§ **DATA YANG DIGUNAKAN**:
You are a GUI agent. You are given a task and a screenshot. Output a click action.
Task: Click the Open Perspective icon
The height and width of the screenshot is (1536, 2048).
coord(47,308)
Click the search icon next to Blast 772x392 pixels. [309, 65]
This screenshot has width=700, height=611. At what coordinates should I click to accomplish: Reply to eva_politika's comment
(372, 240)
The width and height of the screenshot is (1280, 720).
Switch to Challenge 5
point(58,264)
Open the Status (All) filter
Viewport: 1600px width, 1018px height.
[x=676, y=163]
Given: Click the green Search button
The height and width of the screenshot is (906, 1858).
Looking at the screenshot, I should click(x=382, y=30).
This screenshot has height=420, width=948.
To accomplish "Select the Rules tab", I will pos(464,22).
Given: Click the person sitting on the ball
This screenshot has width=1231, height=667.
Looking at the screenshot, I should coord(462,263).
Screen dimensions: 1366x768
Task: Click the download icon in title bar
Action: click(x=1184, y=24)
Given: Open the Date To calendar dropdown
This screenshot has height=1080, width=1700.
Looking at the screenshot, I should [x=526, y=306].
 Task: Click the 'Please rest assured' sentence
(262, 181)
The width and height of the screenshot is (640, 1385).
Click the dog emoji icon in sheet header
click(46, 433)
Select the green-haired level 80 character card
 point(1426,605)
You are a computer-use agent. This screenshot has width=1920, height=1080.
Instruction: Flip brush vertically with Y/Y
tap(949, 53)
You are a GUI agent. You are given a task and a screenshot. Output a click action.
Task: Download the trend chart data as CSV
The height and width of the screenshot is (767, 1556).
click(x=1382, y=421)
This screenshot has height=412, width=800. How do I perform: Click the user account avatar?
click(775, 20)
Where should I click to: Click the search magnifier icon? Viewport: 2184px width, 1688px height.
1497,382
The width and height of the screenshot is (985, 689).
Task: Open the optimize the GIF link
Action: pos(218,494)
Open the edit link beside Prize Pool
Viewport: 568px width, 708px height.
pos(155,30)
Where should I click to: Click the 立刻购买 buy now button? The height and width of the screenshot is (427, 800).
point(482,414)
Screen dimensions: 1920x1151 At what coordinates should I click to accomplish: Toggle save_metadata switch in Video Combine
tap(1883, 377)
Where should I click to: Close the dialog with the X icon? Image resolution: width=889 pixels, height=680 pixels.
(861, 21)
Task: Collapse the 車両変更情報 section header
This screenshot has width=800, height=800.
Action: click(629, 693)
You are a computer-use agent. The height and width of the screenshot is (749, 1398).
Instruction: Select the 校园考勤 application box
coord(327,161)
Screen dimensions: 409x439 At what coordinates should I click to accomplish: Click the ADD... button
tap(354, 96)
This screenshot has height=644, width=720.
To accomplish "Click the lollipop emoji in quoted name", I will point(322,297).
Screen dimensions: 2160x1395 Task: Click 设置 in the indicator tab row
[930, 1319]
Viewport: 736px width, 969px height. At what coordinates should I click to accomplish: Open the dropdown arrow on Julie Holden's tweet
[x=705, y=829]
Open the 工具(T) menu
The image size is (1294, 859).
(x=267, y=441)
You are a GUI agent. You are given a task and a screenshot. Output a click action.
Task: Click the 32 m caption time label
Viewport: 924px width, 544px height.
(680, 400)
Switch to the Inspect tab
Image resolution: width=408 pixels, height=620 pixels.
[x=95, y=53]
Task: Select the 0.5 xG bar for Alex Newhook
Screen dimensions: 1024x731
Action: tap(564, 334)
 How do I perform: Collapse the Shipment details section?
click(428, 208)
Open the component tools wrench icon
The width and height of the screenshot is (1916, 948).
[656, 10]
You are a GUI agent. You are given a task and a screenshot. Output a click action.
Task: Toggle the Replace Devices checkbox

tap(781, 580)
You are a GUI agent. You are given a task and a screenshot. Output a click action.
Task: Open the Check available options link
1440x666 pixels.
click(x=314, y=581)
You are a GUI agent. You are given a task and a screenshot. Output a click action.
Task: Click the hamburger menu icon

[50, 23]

§ **LATIHAN**: Sajikan setiap baris dari daftar di atas dalam bentuk urutan bernomor, dan lewati baris yang kosong.

§ **JAWABAN**:
1. You are a GUI agent. You are given a task and a screenshot. Output a click action.
2. Task: Click the Open Perspective icon
3. The height and width of the screenshot is (1536, 2048).
4. coord(47,308)
5. Click the search icon next to Blast 772x392 pixels. [309, 65]
6. This screenshot has width=700, height=611. At what coordinates should I click to accomplish: Reply to eva_politika's comment
7. (372, 240)
8. The width and height of the screenshot is (1280, 720).
9. Switch to Challenge 5
10. point(58,264)
11. Open the Status (All) filter
12. Viewport: 1600px width, 1018px height.
13. [x=676, y=163]
14. Given: Click the green Search button
15. The height and width of the screenshot is (906, 1858).
16. Looking at the screenshot, I should click(x=382, y=30).
17. This screenshot has height=420, width=948.
18. To accomplish "Select the Rules tab", I will pos(464,22).
19. Given: Click the person sitting on the ball
20. This screenshot has width=1231, height=667.
21. Looking at the screenshot, I should coord(462,263).
22. Screen dimensions: 1366x768
23. Task: Click the download icon in title bar
24. Action: click(x=1184, y=24)
25. Given: Open the Date To calendar dropdown
26. This screenshot has height=1080, width=1700.
27. Looking at the screenshot, I should [x=526, y=306].
28.  Task: Click the 'Please rest assured' sentence
29. (262, 181)
30. The width and height of the screenshot is (640, 1385).
31. Click the dog emoji icon in sheet header
32. click(46, 433)
33. Select the green-haired level 80 character card
34.  point(1426,605)
35. You are a computer-use agent. This screenshot has width=1920, height=1080.
36. Instruction: Flip brush vertically with Y/Y
37. tap(949, 53)
38. You are a GUI agent. You are given a task and a screenshot. Output a click action.
39. Task: Download the trend chart data as CSV
40. The height and width of the screenshot is (767, 1556).
41. click(x=1382, y=421)
42. This screenshot has height=412, width=800. How do I perform: Click the user account avatar?
43. click(775, 20)
44. Where should I click to: Click the search magnifier icon? Viewport: 2184px width, 1688px height.
45. 1497,382
46. The width and height of the screenshot is (985, 689).
47. Task: Open the optimize the GIF link
48. Action: pos(218,494)
49. Open the edit link beside Prize Pool
50. Viewport: 568px width, 708px height.
51. pos(155,30)
52. Where should I click to: Click the 立刻购买 buy now button? The height and width of the screenshot is (427, 800).
53. point(482,414)
54. Screen dimensions: 1920x1151 At what coordinates should I click to accomplish: Toggle save_metadata switch in Video Combine
55. tap(1883, 377)
56. Where should I click to: Close the dialog with the X icon? Image resolution: width=889 pixels, height=680 pixels.
57. (861, 21)
58. Task: Collapse the 車両変更情報 section header
59. This screenshot has width=800, height=800.
60. Action: click(629, 693)
61. You are a computer-use agent. The height and width of the screenshot is (749, 1398).
62. Instruction: Select the 校园考勤 application box
63. coord(327,161)
64. Screen dimensions: 409x439 At what coordinates should I click to accomplish: Click the ADD... button
65. tap(354, 96)
66. This screenshot has height=644, width=720.
67. To accomplish "Click the lollipop emoji in quoted name", I will point(322,297).
68. Screen dimensions: 2160x1395 Task: Click 设置 in the indicator tab row
69. [930, 1319]
70. Viewport: 736px width, 969px height. At what coordinates should I click to accomplish: Open the dropdown arrow on Julie Holden's tweet
71. [x=705, y=829]
72. Open the 工具(T) menu
73. The image size is (1294, 859).
74. (x=267, y=441)
75. You are a GUI agent. You are given a task and a screenshot. Output a click action.
76. Task: Click the 32 m caption time label
77. Viewport: 924px width, 544px height.
78. (680, 400)
79. Switch to the Inspect tab
80. Image resolution: width=408 pixels, height=620 pixels.
81. [x=95, y=53]
82. Task: Select the 0.5 xG bar for Alex Newhook
83. Screen dimensions: 1024x731
84. Action: tap(564, 334)
85.  How do I perform: Collapse the Shipment details section?
86. click(428, 208)
87. Open the component tools wrench icon
88. The width and height of the screenshot is (1916, 948).
89. [656, 10]
90. You are a GUI agent. You are given a task and a screenshot. Output a click action.
91. Task: Toggle the Replace Devices checkbox
92. tap(781, 580)
93. You are a GUI agent. You are given a task and a screenshot. Output a click action.
94. Task: Open the Check available options link
95. 1440x666 pixels.
96. click(x=314, y=581)
97. You are a GUI agent. You are given a task and a screenshot. Output a click action.
98. Task: Click the hamburger menu icon
99. [50, 23]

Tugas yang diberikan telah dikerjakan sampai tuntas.